Study text -

|---|

Nearly 60% of workers are thinking about a career change
With the rapidly changing values and culture of the American workforce, it’s understandable that many people might be looking for a change, especially among Gen Zers (ages 18 to 24) and millenials (ages 25 to 40). Fifty-eight percent of workers say the pandemic has caused them to rethink their careers completely.
In fact, 19% of workers quit their jobs to dive into a new field during the pandemic. This was more common for Gen Zers and millennials than Gen Xers (ages 41 to 55) and baby boomers (ages 56 to 75).
21% of workers voluntarily quit their jobs
From March 2020 to when the survey was conducted in early July 2021, 21% of workers voluntarily quit their jobs, including 28% among those who earn less than $35,000 a year.
The reasons range from feeling burned out or overworked (31%) to not liking their boss (26%), not being allowed to work remotely (25%) and finding a better opportunity (22%).
In addition, 50% of the people who quit their jobs during the pandemic didn’t have something else lined up. Although many have found other work (21%), many others have yet to find another job (18%) — while some have even left the workforce altogether (11%).

|---|

Data -
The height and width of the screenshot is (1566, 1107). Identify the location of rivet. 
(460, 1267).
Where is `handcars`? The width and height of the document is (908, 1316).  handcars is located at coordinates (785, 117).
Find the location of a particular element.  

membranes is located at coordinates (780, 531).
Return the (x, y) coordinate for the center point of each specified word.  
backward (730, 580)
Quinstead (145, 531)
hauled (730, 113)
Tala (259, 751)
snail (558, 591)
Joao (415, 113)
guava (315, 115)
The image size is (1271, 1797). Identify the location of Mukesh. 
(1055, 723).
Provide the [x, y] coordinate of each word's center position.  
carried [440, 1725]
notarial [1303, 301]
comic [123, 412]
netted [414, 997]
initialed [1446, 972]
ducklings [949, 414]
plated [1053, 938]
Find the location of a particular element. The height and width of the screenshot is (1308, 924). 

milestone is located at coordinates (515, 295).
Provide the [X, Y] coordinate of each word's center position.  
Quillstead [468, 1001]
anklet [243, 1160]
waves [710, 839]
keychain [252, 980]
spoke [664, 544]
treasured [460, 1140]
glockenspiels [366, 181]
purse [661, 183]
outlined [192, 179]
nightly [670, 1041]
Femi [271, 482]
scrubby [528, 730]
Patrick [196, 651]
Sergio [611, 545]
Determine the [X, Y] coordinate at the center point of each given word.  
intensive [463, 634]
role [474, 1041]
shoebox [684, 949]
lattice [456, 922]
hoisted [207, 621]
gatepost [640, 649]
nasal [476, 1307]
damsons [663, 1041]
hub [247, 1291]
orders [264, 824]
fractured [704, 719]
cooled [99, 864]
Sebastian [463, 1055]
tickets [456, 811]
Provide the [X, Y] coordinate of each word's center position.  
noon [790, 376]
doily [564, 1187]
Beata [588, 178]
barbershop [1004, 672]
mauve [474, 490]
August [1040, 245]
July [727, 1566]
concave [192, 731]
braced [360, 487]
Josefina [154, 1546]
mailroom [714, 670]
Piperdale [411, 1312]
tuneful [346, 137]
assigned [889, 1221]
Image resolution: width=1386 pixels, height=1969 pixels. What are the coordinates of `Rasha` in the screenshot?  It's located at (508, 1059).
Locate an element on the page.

|---|

Problem A - Can you reproduce the career-change survey text exactly, everything from "In fact, 19%" down to "better opportunity (22%)."?
Problem B - How would you take the career-change survey text further, starting right after its last sentence?

Answer space A -
In fact, 19% of workers quit their jobs to dive into a new field during the pandemic. This was more common for Gen Zers and millennials than Gen Xers (ages 41 to 55) and baby boomers (ages 56 to 75).
21% of workers voluntarily quit their jobs
From March 2020 to when the survey was conducted in early July 2021, 21% of workers voluntarily quit their jobs, including 28% among those who earn less than $35,000 a year.
The reasons range from feeling burned out or overworked (31%) to not liking their boss (26%), not being allowed to work remotely (25%) and finding a better opportunity (22%).

Answer space B -
Pay is still key for many when choosing a job
Although it may not be surprising, salary is still the most important factor for many Americans when deciding what job to accept. The importance of being able to work remotely continues to be a growing trend, too.
Before the beginning of the pandemic, according to Pew Research Center, only 1 in 5 people say they worked from home “all or most of the time.” By the end of 2020, that percentage had skyrocketed to 71%, with 54% saying they would be happy to continue working from home even after the pandemic.
Since working from home became the new normal for so many, it makes sense why wanting to work from home and maintaining that new normalcy could be appealing.
3 tips if you’re looking to leave your job
Be prepared financially
Although quitting your job may be appealing for a slew of reasons, be sure that you’re financially stable.
“Before quitting your job, make sure you have done a careful review of your finances,” says Ismat Mangla, MagnifyMoney senior content director.
Mangla advises asking yourself the following questions:
- Do you have enough in your savings account to cover your expenses for at least six months?
- Are you able to trim your expenses to live on a more lean budget?
- Do you have extra money to cover emergencies, such as a necessary car or home repair or medical expense?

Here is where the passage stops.